--- WORK ORDER 1 ---
According to the CRISPR Specificity Correction text below, how long does a typical installation take?
--- WORK ORDER 2 ---
Write the next part of the CRISPR Specificity Correction text below, continuing from its last sentence.

--- SOURCE TEXT ---
# # # #

CRISPR Specificity Correction (CSC)
SYSTEM REQUIREMENTS
This package currently requires python3 to install and run. This software was developed on a macintosh computer using the Catalina and Big Sur Operating Systems. However, the software is operating system independent and will run on machines of various build and manufacture.
INSTALLATION GUIDE
This package requires scikit-learn and sklearn-contrib-py-earth 0.1.0
CSC will attempt to install pyearth upon running setup.py, however, it is strongly recommended that the user run the following command prior to running the setup script.
system
conda install sklearn-contrib-py-earth
Additional install commands for pyearth are found here:
https://anaconda.org/conda-forge/sklearn-contrib-py-earth
To install system wide, run
system
python setup.py build
python setup.py install
Alternatively a user can install via pypi with
system
pip install CSC-crispr
For local installation, run something like
system
python setup.py install --user
and then make sure that the local directory with binaries (such as $HOME/Library/Python/3.8/bin/
) is available in your PATH.
Typical Installation time is less than 5 minutes.
To run CSC from the command line, call the entrypoint function
system
csc_process -h
Alternatively CSC can be run from inside the package directory with the following command
system
python csc_lite.py -h
CSC can take multiple input file formats. CSC reads in a file with the expected format where the first column contains the 20mer gRNA sequences and the second column is a numerical metric (ie: logFC or other output metric). The CSC is able to correct logFC of gRNAs both for pre-computed human genome-wide libraries (Avana, Brunello, GeckoV1, GeckoV2, TKOV3) and custom libraries even if they do not have a pre-computed file.

# # # #

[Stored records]
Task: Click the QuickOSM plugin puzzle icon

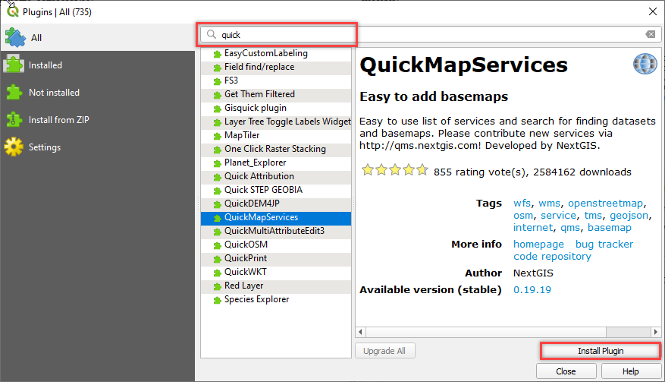Action: pyautogui.click(x=217, y=245)
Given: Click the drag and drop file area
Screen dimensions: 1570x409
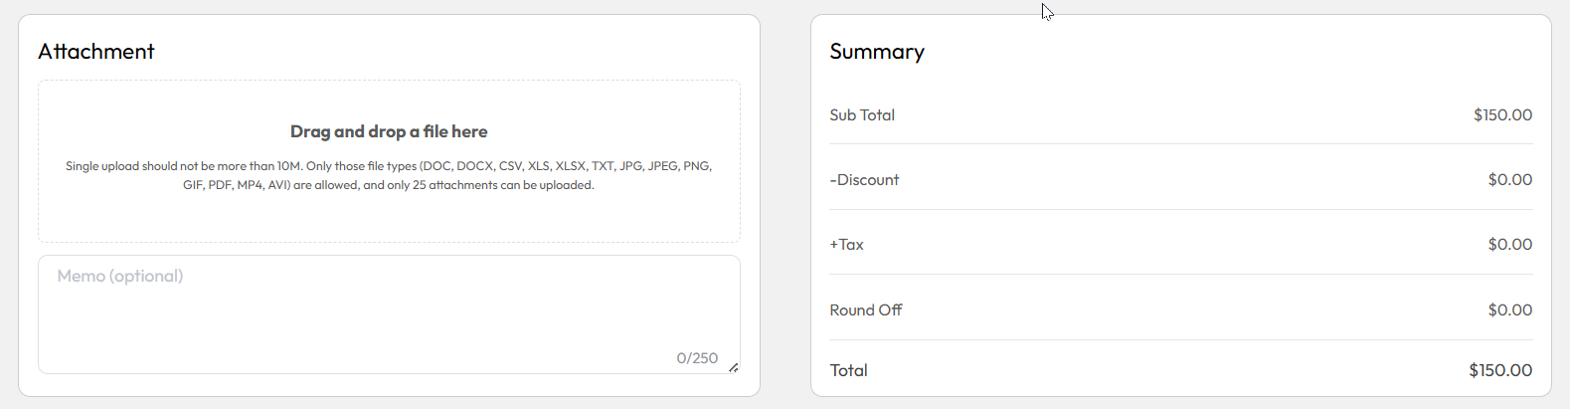Looking at the screenshot, I should tap(389, 161).
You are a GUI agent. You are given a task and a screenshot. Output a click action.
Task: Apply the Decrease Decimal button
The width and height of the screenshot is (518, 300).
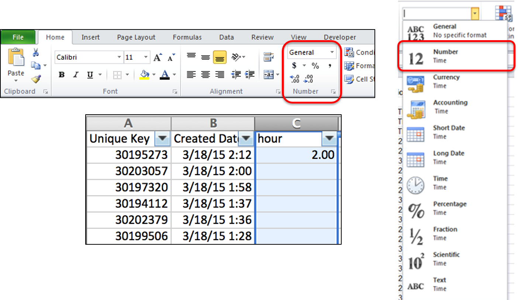tap(308, 79)
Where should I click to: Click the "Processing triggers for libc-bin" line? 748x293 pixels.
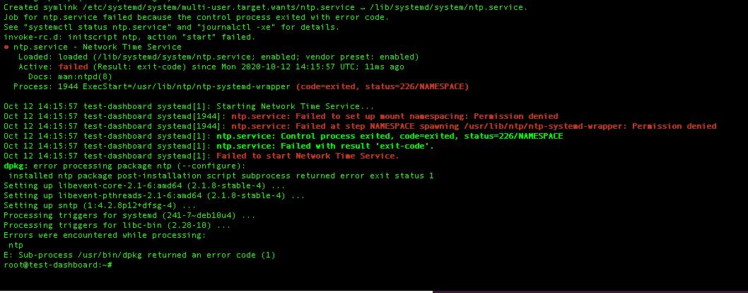[117, 225]
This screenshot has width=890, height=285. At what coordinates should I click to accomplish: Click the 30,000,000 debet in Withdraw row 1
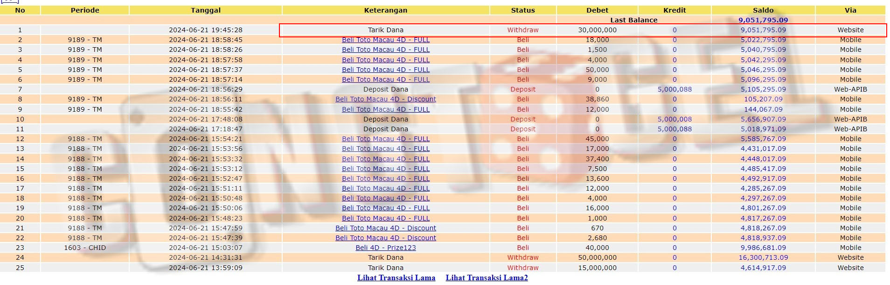597,30
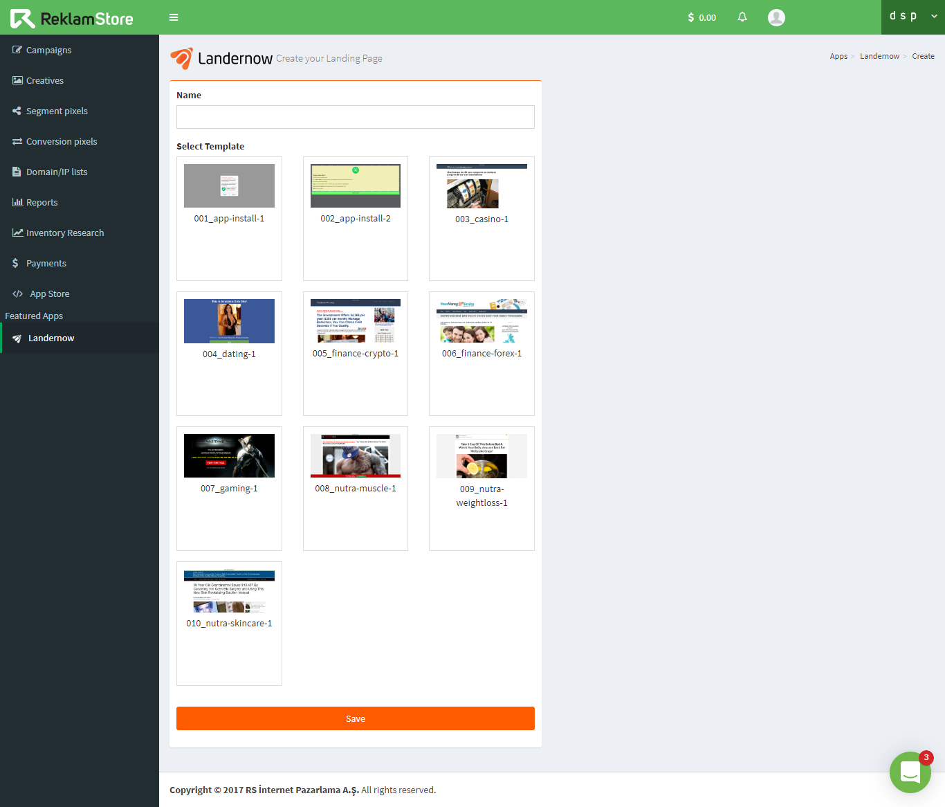Choose the 004_dating-1 template
Image resolution: width=945 pixels, height=807 pixels.
[x=229, y=353]
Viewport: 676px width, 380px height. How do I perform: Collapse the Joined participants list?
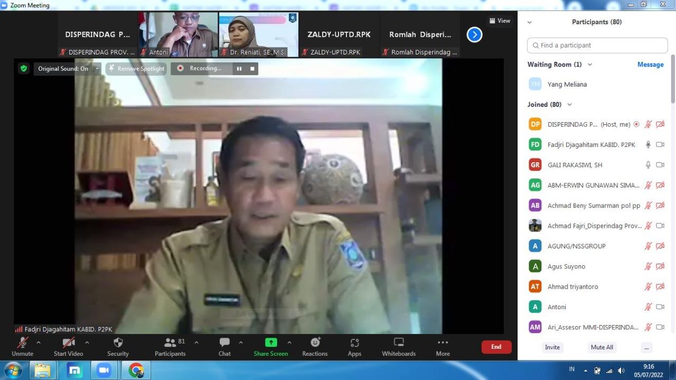(569, 105)
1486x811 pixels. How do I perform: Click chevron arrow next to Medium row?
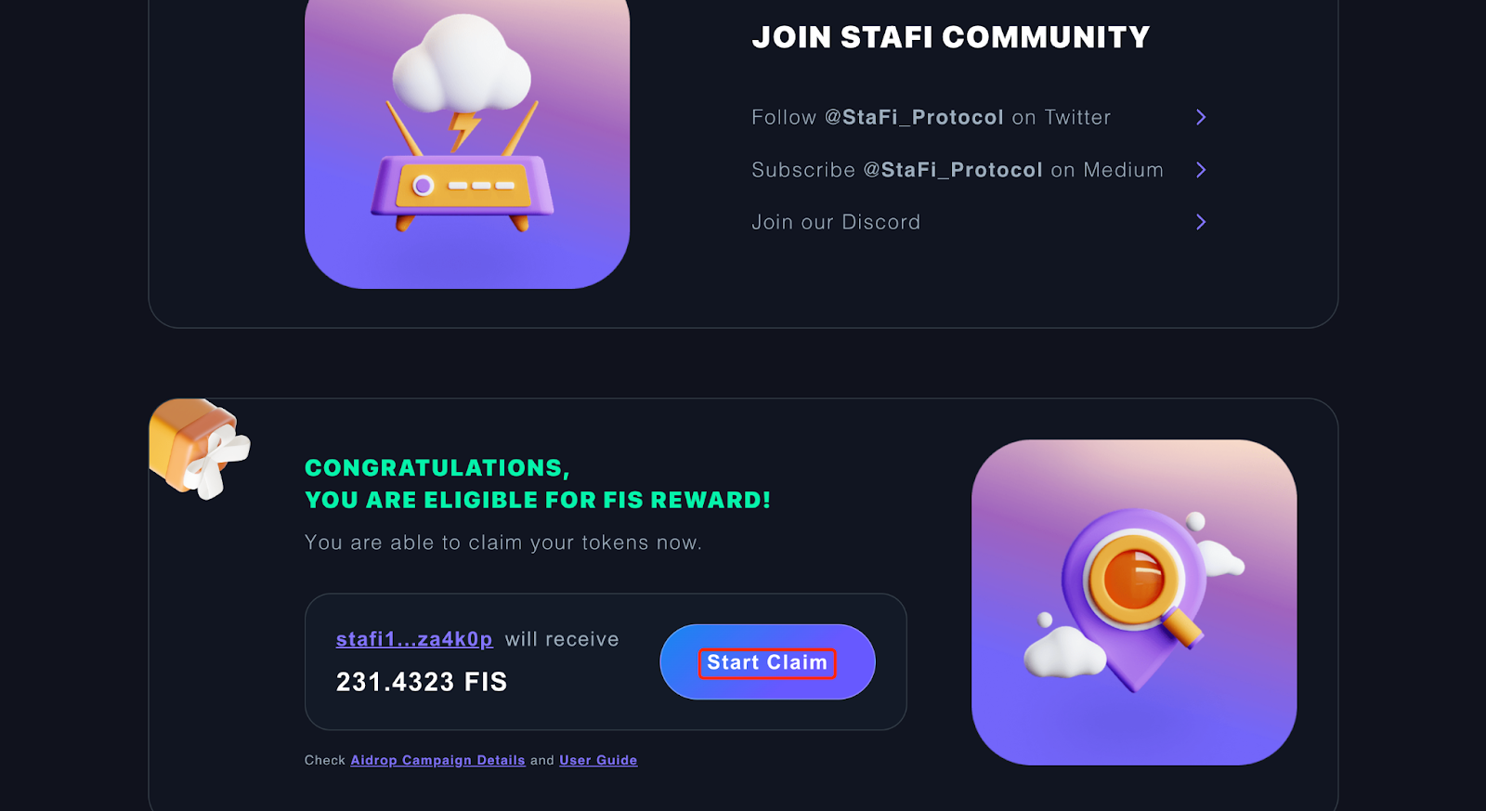pos(1201,170)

# # # #

--- ANSWER SPACE 1 ---
Less than 5 minutes.

--- ANSWER SPACE 2 ---
EXAMPLE DEMONSTRATION
If the user utilizes as input a file with gRNA and logFC and the gRNA belongs to a pre-computed library then logFC adjusted for off-target effects will be computed with the following command
system
csc_process -i filepath-to-input-file -l name-of-precomputed-library
A concrete example of this functionality is available in the /csc_v2/screen_models/examples/
system
csc_process -i example_grna_logfc -l example
If the user utilizes a file containing only gRNA sequences and the gRNA belongs to a pre-computed library then the off-target space up to a Hamming distance of 3 and the GuideScan specificity score are rendered for each gRNA
system
csc_process -i example_grna -l example
If a user desires to make their own custom CSC correction for an individual library then they may utilize CSC hg38 (and soon mm10) genome-wide pickle files. Genome wide pickles are located in the following repository.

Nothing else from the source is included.